Problems and tasks ::
**1.** In the passage about Samasource, what does "sama" mean in Sanskrit?
**2.** Carry the passage about Samasource forward, starting after its last sentence.

BEGIN Passage shown

Samasource, one of her companies, said the cause was epithelioid sarcoma, a rare soft-tissue cancer.
A child of Indian immigrants, Ms. Janah traveled to Mumbai, India, in about 2005 as a management consultant to help take an outsourcing company public. Riding through the city by auto rickshaw, she passed an enormous slum. But after arriving at the outsourcing center, she found a staff of educated middle-class workers. Few, if any, of the nearby poor were employed there.
“Couldn’t the people from the slums do some of this work?” she recalled thinking, in an interview with Wired magazine in 2015.
It proved to be a galvanizing moment for Ms. Janah, who called the intellect of the poorest people in the world “the biggest untapped resource” in the global economy.
She went on to start Samasource in Nairobi, Kenya, in 2008 — “sama” means “equal” in Sanskrit — with the aim of employing poor people, for a living wage, in digital jobs like photo tagging and image annotation at what she called delivery centers in Kenya, Uganda and India. The workers generate data that is used for projects as diverse as self-driving cars, video game technology and software that helps park rangers in sub-Saharan Africa prevent elephant poaching.
At least half the people hired by Samasource are women, the company says.
“Leila had a vision about bringing the dignity of work and the promise of a living wage to the world’s most vulnerable,” Kennedy Odede, the founder and chief executive of Shining Hope for Communities, a grass-roots organization in Kenya that has worked with Samasource, said by email. Through her work, he added, “young people began to see different possibilities for their futures.” Samasource’s employees have worked under contracts with companies including Microsoft, Google, Facebook, Walmart, Getty Images, Glassdoor and Vulcan Capital, a holding company formed by Paul G. Allen, a founder of Microsoft.

END Passage shown
BEGIN Records

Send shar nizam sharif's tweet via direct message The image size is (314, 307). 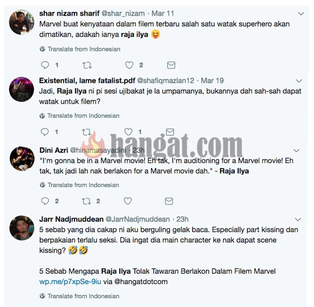pyautogui.click(x=171, y=65)
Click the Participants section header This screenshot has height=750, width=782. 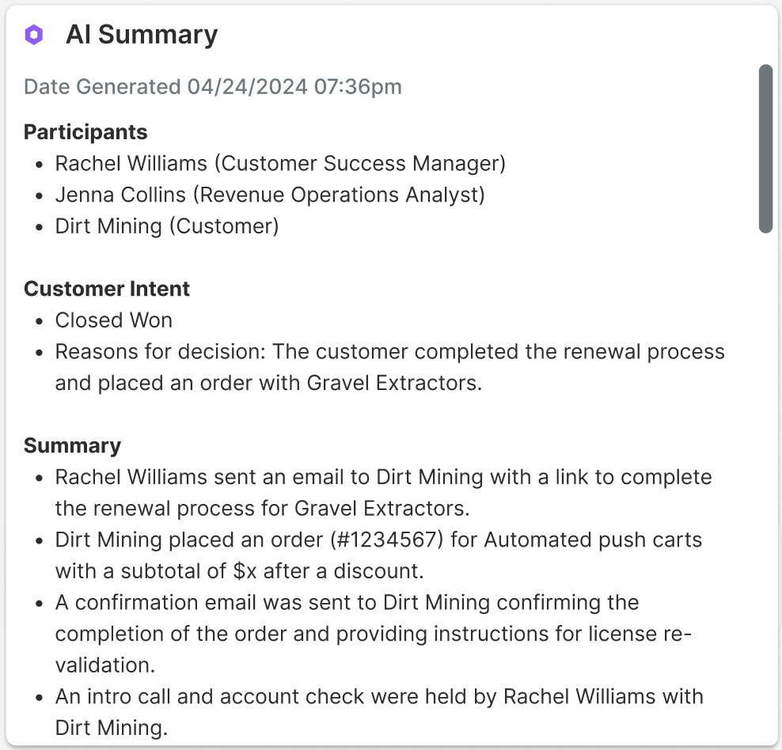(85, 131)
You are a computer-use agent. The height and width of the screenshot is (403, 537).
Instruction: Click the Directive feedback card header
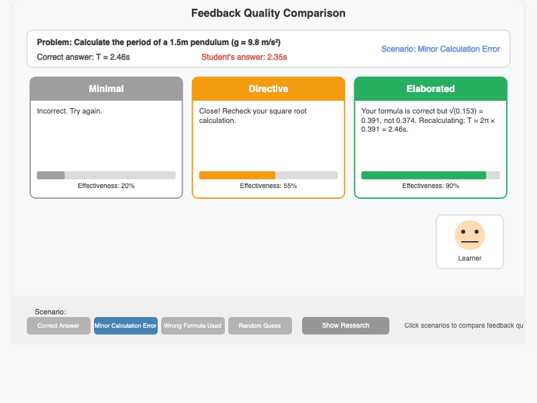coord(269,88)
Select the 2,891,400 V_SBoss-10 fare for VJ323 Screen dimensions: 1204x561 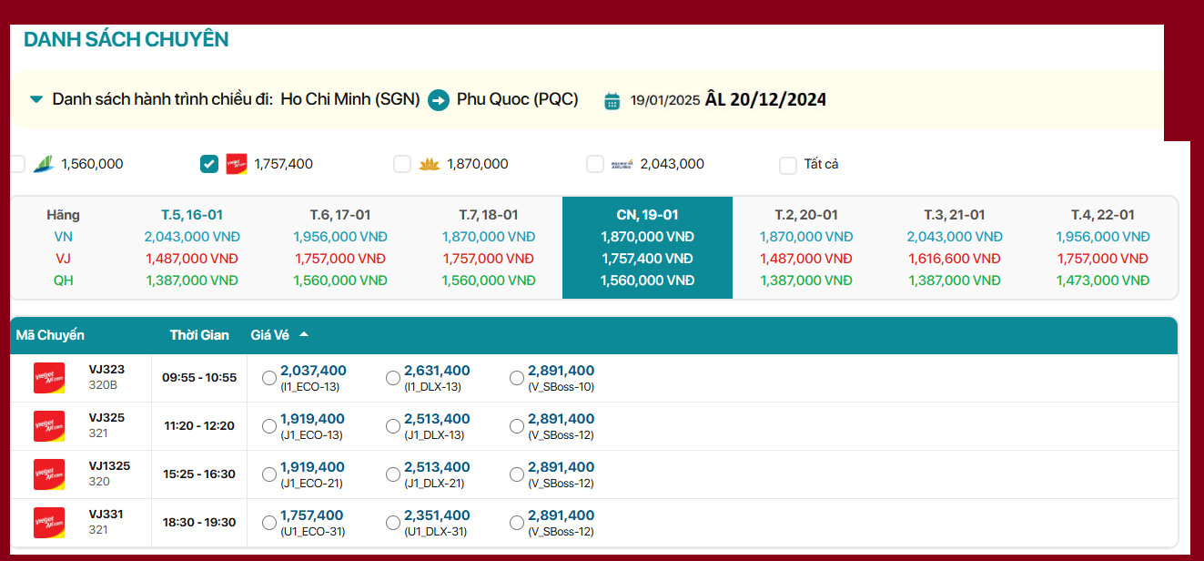516,376
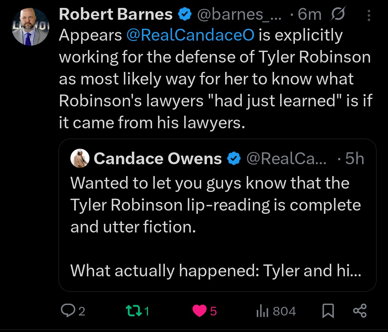Open the quoted Candace Owens post
388x332 pixels.
tap(216, 226)
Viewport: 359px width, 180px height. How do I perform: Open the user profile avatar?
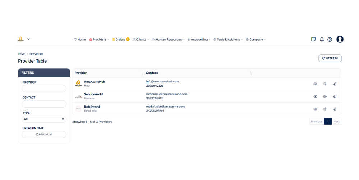pyautogui.click(x=340, y=39)
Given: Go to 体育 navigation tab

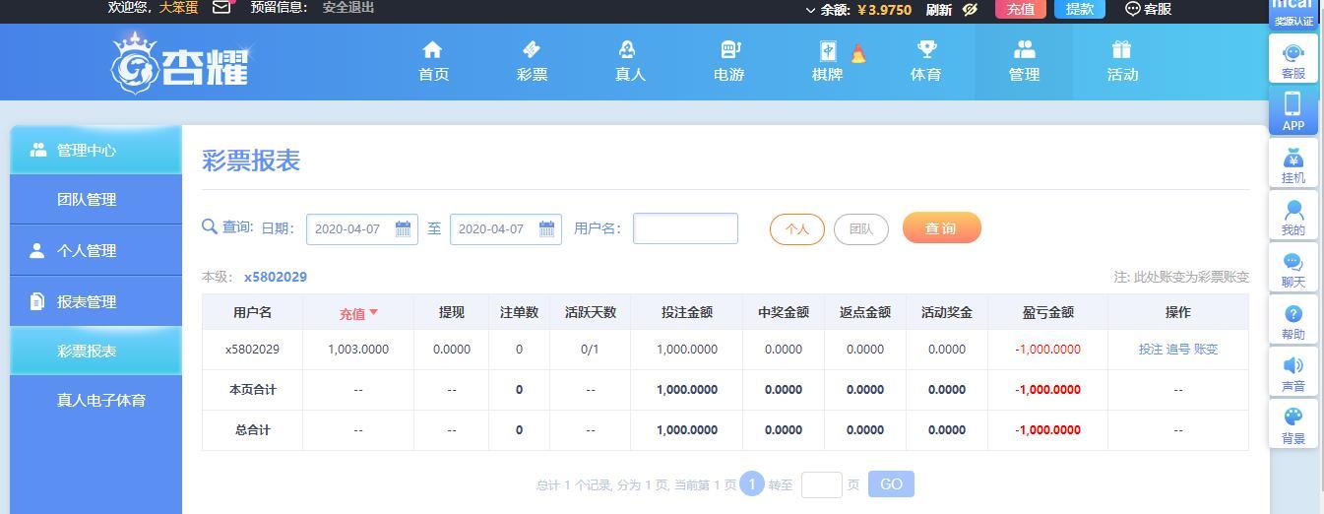Looking at the screenshot, I should pos(925,61).
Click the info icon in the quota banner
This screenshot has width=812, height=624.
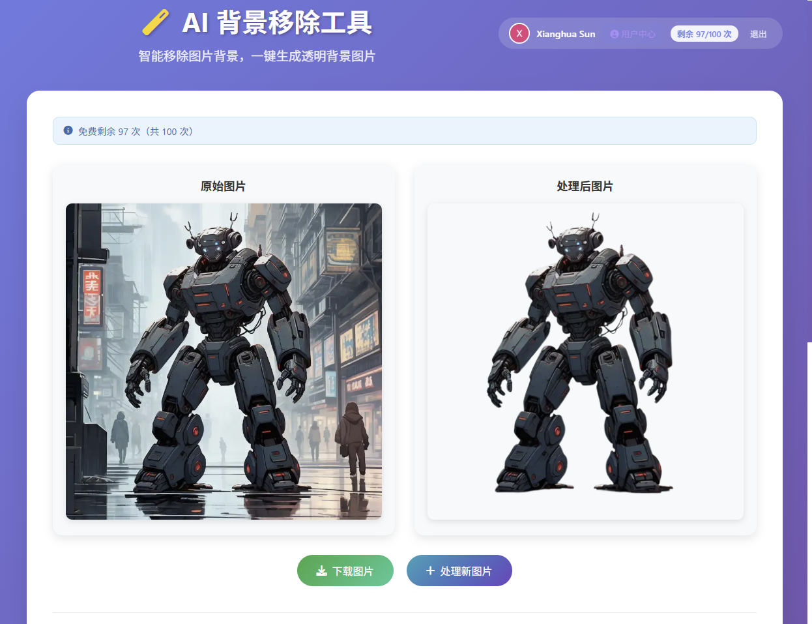pyautogui.click(x=68, y=130)
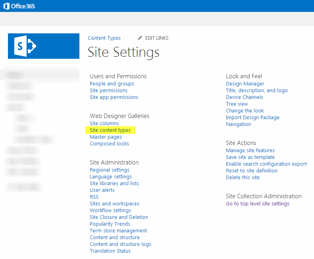Select Change the look
Screen dimensions: 314x259
[245, 111]
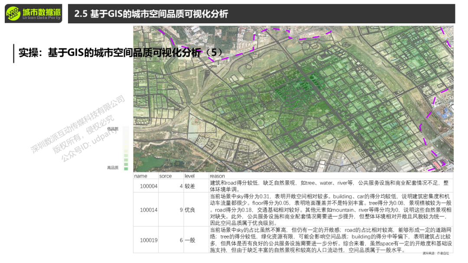Click the 高品质 legend label
This screenshot has height=263, width=468.
[x=113, y=167]
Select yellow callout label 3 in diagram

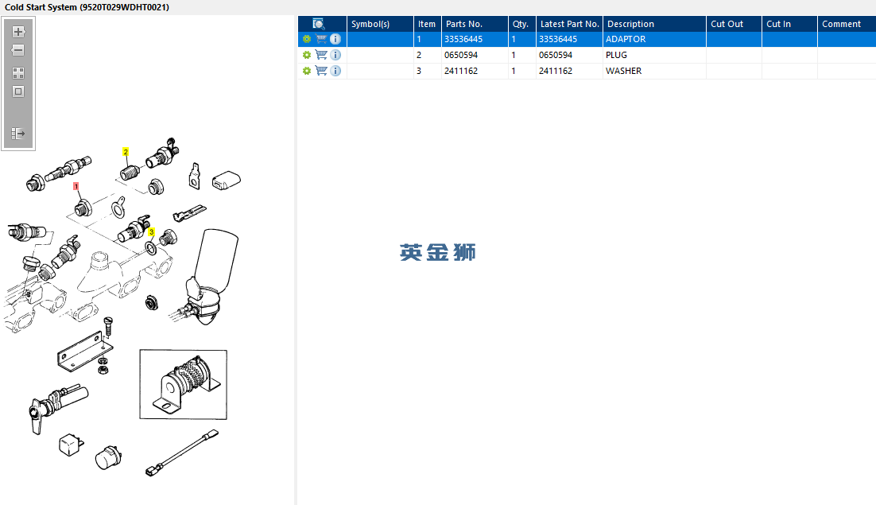[x=151, y=232]
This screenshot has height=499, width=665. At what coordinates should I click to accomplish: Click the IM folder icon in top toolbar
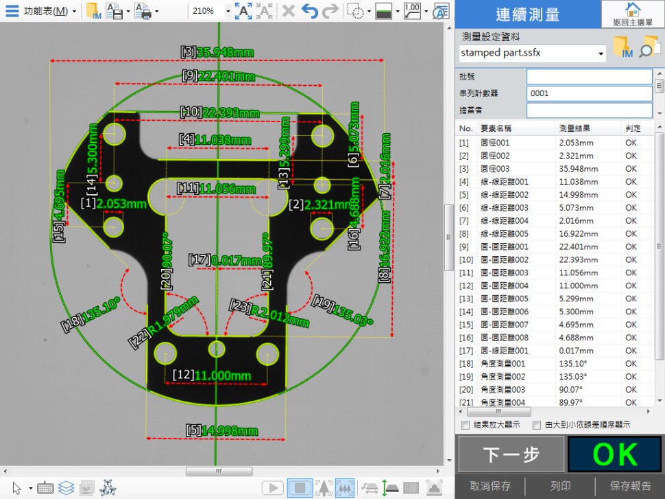93,11
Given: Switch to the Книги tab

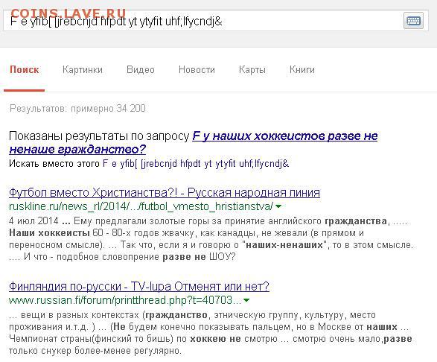Looking at the screenshot, I should pyautogui.click(x=302, y=69).
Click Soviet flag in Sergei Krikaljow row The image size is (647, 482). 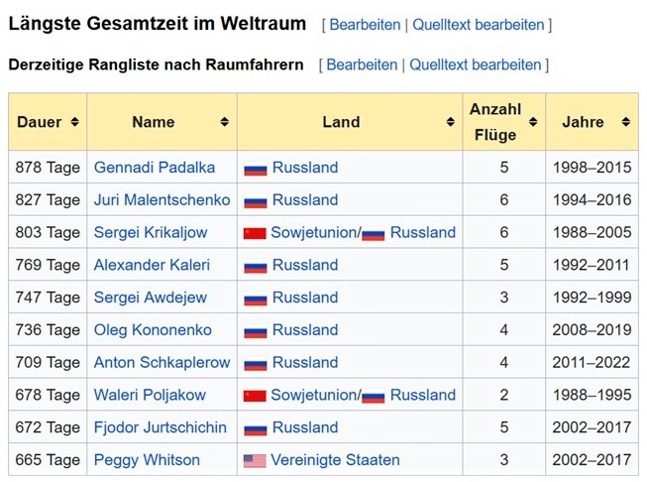255,234
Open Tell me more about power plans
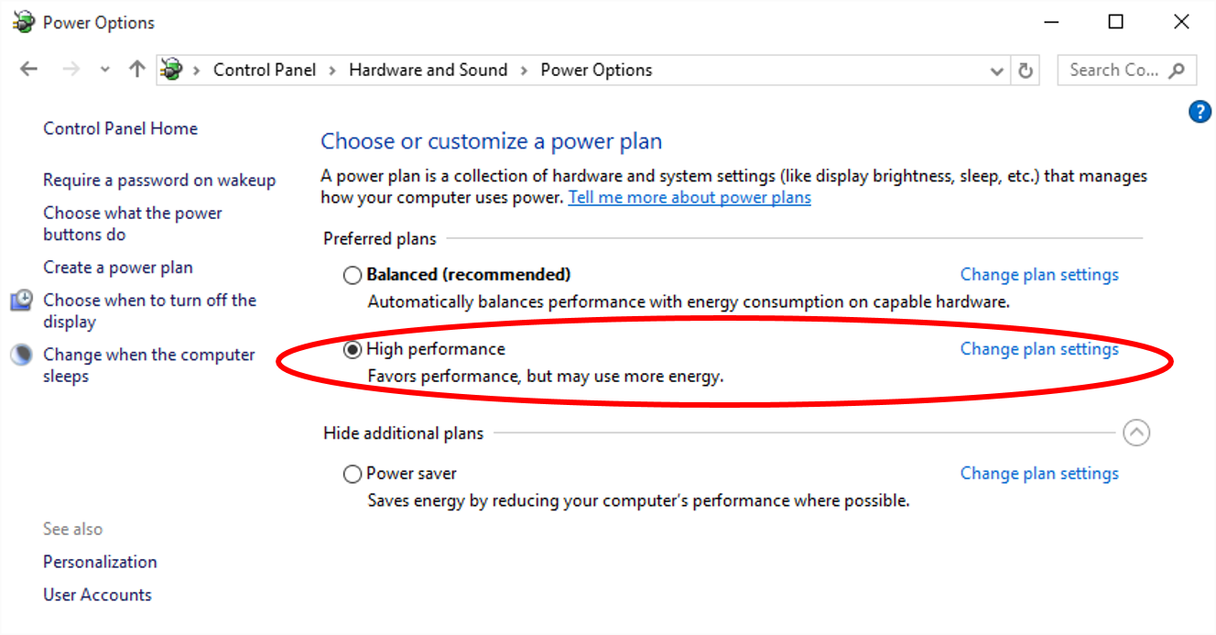1216x635 pixels. tap(689, 197)
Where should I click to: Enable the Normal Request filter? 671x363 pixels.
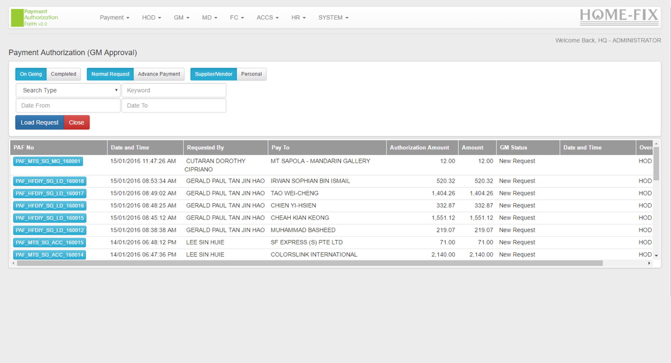[x=109, y=74]
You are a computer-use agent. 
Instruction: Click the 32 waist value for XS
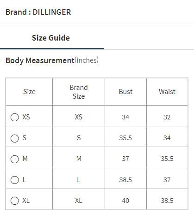(x=167, y=117)
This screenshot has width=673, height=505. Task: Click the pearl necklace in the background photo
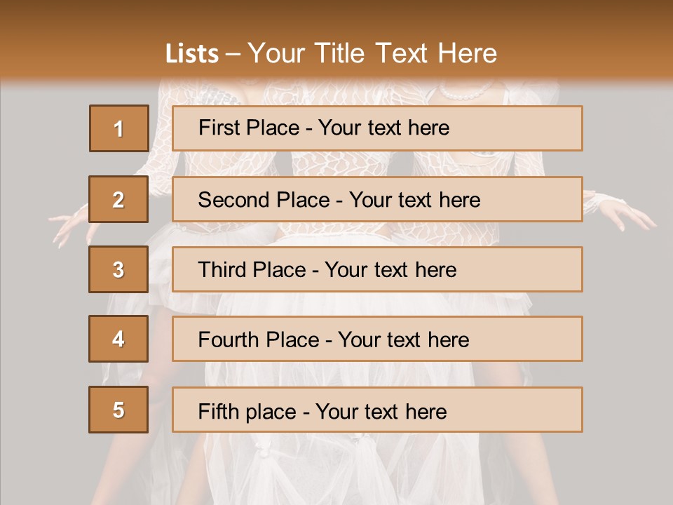click(x=465, y=93)
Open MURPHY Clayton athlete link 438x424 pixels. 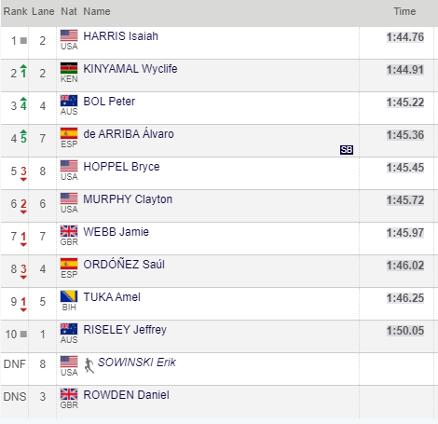(x=128, y=199)
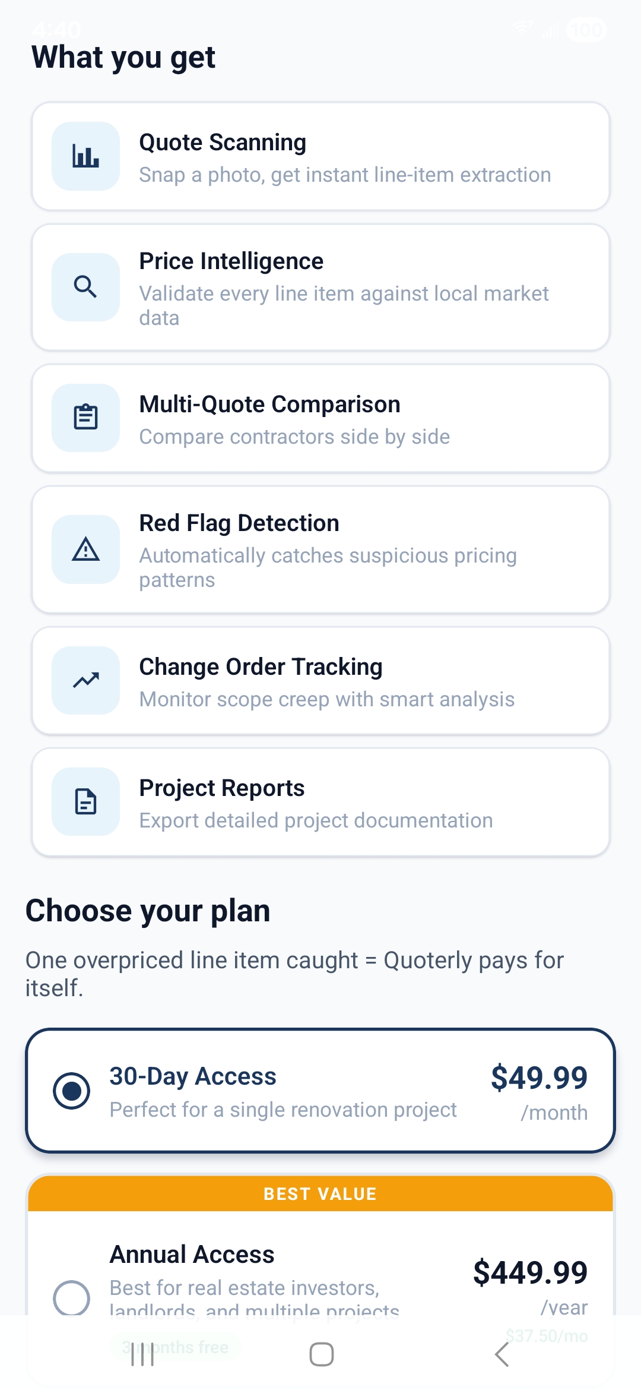641x1390 pixels.
Task: Tap the Multi-Quote Comparison clipboard icon
Action: pos(86,417)
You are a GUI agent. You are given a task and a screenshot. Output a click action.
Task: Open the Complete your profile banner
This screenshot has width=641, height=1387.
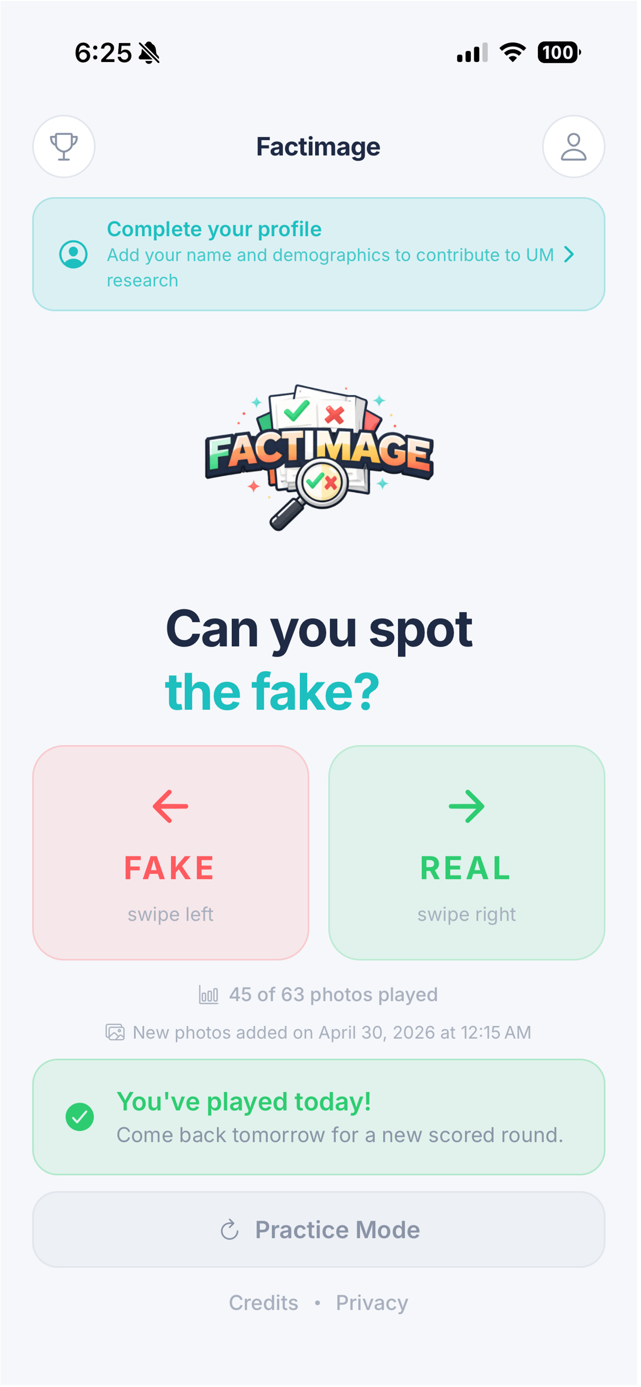tap(319, 254)
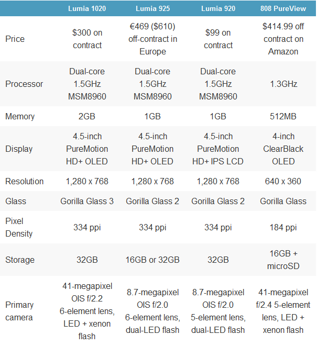Select the Price row label

15,39
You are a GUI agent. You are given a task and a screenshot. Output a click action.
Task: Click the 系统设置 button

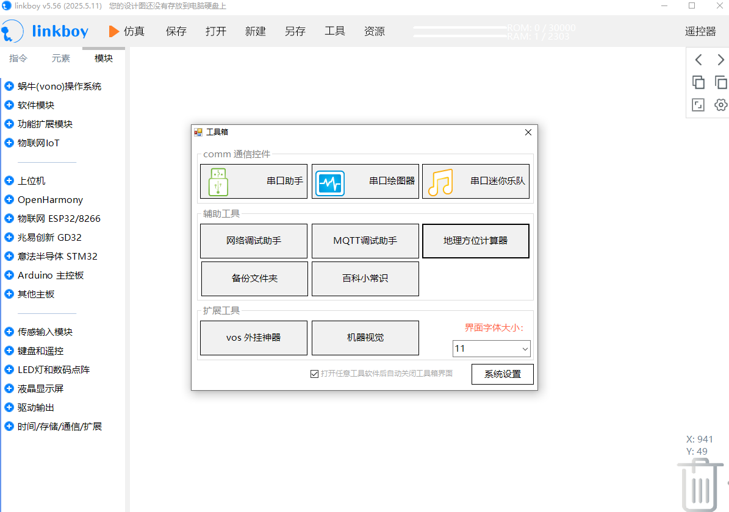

END Records

Responses in order ::
**1.** It means "equal."

**2.**
The company has helped an estimated 50,000 people — 11,000 workers and their dependents — and regularly evaluates whether it is meeting living-wage requirements, Wendy Gonzalez, Samasource’s interim chief executive, said in a phone interview.
Another venture developed by Ms. Janah is LXMI, a luxury cosmetics line that has the same mission as Samasource: to hire marginalized people and give them a decent wage. Begun in 2015, it employs hundreds of poor women along the Nile River Valley, largely in Uganda, to harvest Nilotica nuts and turn them into a butter that is exported to the United States for use in the production of its skin-care products. More people have been hired in other African countries and in India to harvest other ingredients.
The idea for LXMI came to Ms. Janah during a visit to Benin, in West Africa, where she saw local people growing shea nuts, from which a butter is extracted, in their yards.
“I said, ‘Let’s build an export industry but only for poor women,’” she told Fast Company magazine in 2016. “We can solve poverty while also making our skin better.”